Es indudable que el plano de Trasmonte y la vista panorámica de la ciudad
de México, así como la planta de Lima dibujada por fray Pedro Nolaso, no
son rigurosamente exactos en el registro topográfico y en las características de
algunos de sus edificios. Sin embargo, tampoco son pura retórica en cuanto a
la documentación de la estructura urbana y arquitectónica. En los tres casos es
evidente que se buscaba destacar la magnitud de ambas capitales y la enverga-
dura de los edificios más significativos. Entre ellos y más allá de las hipérboles
visuales, destacan las dimensiones de los conventos de monjas.
En especial, hacia finales del siglo xvii, junto con las crónicas y los planos,
también comenzó a difundirse en la cultura virreinal un género de pintura
que fusionó el tema de la ciudad —como paisaje arquitectónico— con la
descripción costumbrista.

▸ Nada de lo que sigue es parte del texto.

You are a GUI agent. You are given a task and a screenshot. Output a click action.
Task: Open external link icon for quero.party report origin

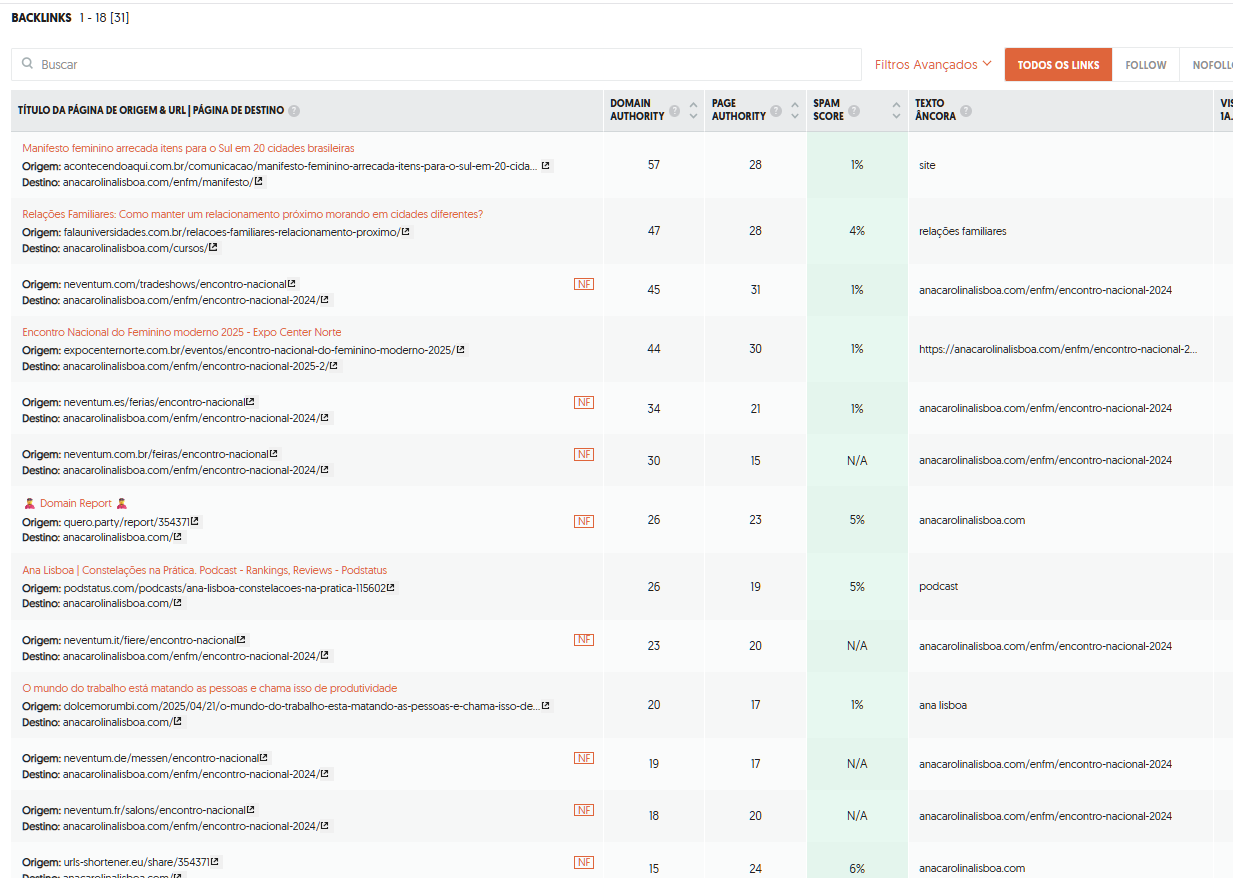pyautogui.click(x=195, y=522)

Por lo general no se trató de pinturas estrictamente
tomadas del “natural”, sino, en lo fundamental, de la transposición visual de
algunos tópicos de la laudatio urbis.15 Así, por ejemplo, la Plaza Mayor de Lima
en 1680 ofrece una vista del corazón de la pujante capital. En ella se describe
con detalle el escenario arquitectónico, el conjunto de la sociedad virreinal
14. Francisco de Echave y Assu, La estrella de Lima convertida en Sol sobre sus tres coronas,
Amberes, Juan Baptista Verdussen, 1688. El plano, realizado por fray Pedro Nolaso, deriva de
uno dibujado por el jesuita flamenco Juan Ramón Koninick, en relación con el proyecto de
construcción de las murallas defensivas de la ciudad encabezado por el virrey duque de Palata
(1681-1689). Kagan, op. cit., pp. 268-270; Luis Eduardo Wuffarden, “La ciudad y sus emblemas:
imágenes del criollismo en el virreinato del Perú”, en Los siglos de oro en los virreinatos de América,
1550-1700, Madrid, Sociedad Estatal para la Conmemoración de los Centenarios de Felipe II y
Carlos V, 2000, pp. 69-71.
15. Ibidem, pp. 59-75.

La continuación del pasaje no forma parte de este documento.